**WHAT TO WORK ON**
Please set down word for word every line from the one holding "About Sushma Patil College (141, 1112)" to the end of the data below, both included.

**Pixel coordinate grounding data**
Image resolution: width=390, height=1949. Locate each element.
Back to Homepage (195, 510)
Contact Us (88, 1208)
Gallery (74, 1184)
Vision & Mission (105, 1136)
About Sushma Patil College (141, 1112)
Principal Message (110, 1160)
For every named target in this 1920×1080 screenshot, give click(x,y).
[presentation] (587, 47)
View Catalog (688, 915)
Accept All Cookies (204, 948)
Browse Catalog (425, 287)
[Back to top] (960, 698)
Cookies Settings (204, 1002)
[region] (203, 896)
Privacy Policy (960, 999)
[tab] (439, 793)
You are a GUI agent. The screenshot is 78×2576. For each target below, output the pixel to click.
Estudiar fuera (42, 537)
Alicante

**EXERCISE RESPONSE**
About Sushma Patil College (141, 1112)
Principal Message (110, 1160)
For every named target in this 1920×1080 screenshot, give click(x,y).
[presentation] (587, 47)
View Catalog (688, 915)
Accept All Cookies (204, 948)
Browse Catalog (425, 287)
[Back to top] (960, 698)
Cookies Settings (204, 1002)
[region] (203, 896)
Privacy Policy (960, 999)
[tab] (439, 793)
You are a GUI agent. The screenshot is 78×2576. For each target below, output the pixel to click.
Estudiar fuera (42, 537)
Alicante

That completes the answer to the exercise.